If you’re intending to spread it on toast and want a more solid texture, you may want to follow different instructions.

Ingredients:

Rhubarb stalks, cleaned and sliced 1cm thick

Strawberries – cleaned and quartered (or if the strawberries are huge, cut them in eighths)

Sugar (half the weight of the fruit)

Pectin (liquid)

Some lemon juice

Method:

Combine the chopped rhubarb, strawberries with sugar in a plastic/ceramic bowl. Let it sit at room temperature for 1-2 hours or until you can see plenty of liquid in the bowl. Then transfer the mixture to a sufficiently large pot and bring it to a boil. I prefer not to have hard chunks of rhubarb in my jam so I cooked it until everything had nearly fallen apart. If you like your jam with more solid pieces, reduce the cooking time as per your liking. Finally add the pectin according to its instructions (mine said use half a bottle for 1.5kg of fruit, but because I’m stingy and I didn’t want very solid jam, I used about a third of the bottle). Finish by simmering for another 2 minutes or however long the pectin instructions say.
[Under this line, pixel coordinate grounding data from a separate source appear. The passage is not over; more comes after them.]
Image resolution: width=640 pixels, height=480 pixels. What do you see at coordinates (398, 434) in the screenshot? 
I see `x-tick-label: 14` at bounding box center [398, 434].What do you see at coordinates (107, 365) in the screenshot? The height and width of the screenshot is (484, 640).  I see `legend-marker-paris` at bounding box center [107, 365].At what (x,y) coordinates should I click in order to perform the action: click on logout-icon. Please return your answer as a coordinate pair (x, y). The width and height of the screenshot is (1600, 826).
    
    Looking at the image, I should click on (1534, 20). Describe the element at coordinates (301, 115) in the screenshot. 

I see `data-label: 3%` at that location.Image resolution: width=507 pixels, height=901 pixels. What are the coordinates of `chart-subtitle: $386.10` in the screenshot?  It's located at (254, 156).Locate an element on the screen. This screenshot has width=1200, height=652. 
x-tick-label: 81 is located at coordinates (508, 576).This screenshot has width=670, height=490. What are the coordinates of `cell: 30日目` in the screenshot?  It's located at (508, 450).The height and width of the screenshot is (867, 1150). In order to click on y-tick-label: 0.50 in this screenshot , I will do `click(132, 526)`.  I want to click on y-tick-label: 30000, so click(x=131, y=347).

Transfer the hot jam into clean glass screw top jars as soon as possible and close the lids. They should create a vacuum as they cool down.

Note: This is the method my mother taught me whose mother taught her etc. etc. etc. I am aware that nowadays it is considered dangerous to simply fill glass jars with nearly boiling jam and close them and you are meant to process them in a water bath in order to kill any remaining microbes. But I am stubborn and I can’t be bothered. If after a few months of sitting in the pantry, the jams have got fungus on them, I don’t eat them. Simple as that. And with regards to invisible dangers such as botulism, I’m working on the basis that botulism occurs in low acid canned foods such as vegetables, whereas all of the ingredients in this jam are fairly acidic, and the added pectin and lemon juice helps bring the acid levels up further. However if you are in any way concerned, simply process the jars in a water bath canner after you’re done.

Note 2: You may substitute the pectin and sugar for jam making sugar (this is sugar with jam already mixed in). If you wish to use powdered pectin, you cannot just add it to the boiling jam in the end or it will make unsightly clumps (don’t ask me how I know)! Please reserve about a cup of sugar to mix with the pectin when you need to add it towards the end.